С уродиной дело обстояло сложнее.
Претендент, доживший до утра, нашелся не с первого раза. Тот, которому в конце концов повезло, всю ночь напролет читал какую-то священную книгу — принес ее с собой в опочивальню принцесс; тем как раз исполнилось шестнадцать. Читал, читал, читал, и отблески зари осветили его поседевшие волосы, его состарившееся на двадцать лет лицо. Говорят, он и поныне читает, даже когда книги в руках нет, но князя это не тревожит, потому что его дочь-красавица с каждым днем становится все умнее, и в семейной упряжке, право слово, вполне хватает одного по-настоящему умного супруга. Второму достаточно быть послушным; а разве станет перечить жене тот муж, который вот уже пятый год только и делает, что читает незримую книгу?..

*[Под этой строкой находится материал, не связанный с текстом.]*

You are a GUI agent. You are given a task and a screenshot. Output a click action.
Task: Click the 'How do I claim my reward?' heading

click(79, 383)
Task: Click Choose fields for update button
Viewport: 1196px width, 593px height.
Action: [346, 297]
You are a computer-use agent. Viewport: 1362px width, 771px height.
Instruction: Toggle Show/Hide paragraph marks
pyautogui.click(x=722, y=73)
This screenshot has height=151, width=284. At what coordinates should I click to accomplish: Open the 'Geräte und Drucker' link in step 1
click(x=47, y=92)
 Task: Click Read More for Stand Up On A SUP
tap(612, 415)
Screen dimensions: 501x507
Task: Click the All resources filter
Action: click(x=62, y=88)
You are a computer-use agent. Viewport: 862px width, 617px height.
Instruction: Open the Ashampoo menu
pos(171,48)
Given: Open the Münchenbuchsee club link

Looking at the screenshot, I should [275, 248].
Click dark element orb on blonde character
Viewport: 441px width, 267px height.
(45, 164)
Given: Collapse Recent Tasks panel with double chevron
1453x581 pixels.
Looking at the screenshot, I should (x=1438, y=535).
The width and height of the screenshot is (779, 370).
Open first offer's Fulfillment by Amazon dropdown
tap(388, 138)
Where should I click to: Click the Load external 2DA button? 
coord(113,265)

Что же случилось с сестрой-уродиной?
Ее после той ночи и след простыл.
Ты же понимаешь, путник, какова была участь чудища?
Князь, должно быть, решил не пытаться снять с нее проклятие и выгнал из дворца. А может, она сама сбежала, когда поняла, что судьба ее сестры изменилась: ведь если между ними были поделены красота и ум и при этом красота досталась одной сестре вся без остатка, то другая должна была быть очень сообразительной. Ну да, а как иначе ей удавалось столько лет избегать встречи с по-настоящему опасными противниками… если они вообще существовали, разумеется. Ибо одолеть ее удалось не силой, а сочетанием хитрости, любви и простодушия, против которых безоружен любой ум. Но я забегаю вперед, прости.
«Вижу, ты человек бывалый и знаешь то, что другим неведомо, — сказал городской голова. — Помоги победить скорпию — будь она хоть сто раз княжна, жизни от нее нет никакой. Мы в долгу не останемся».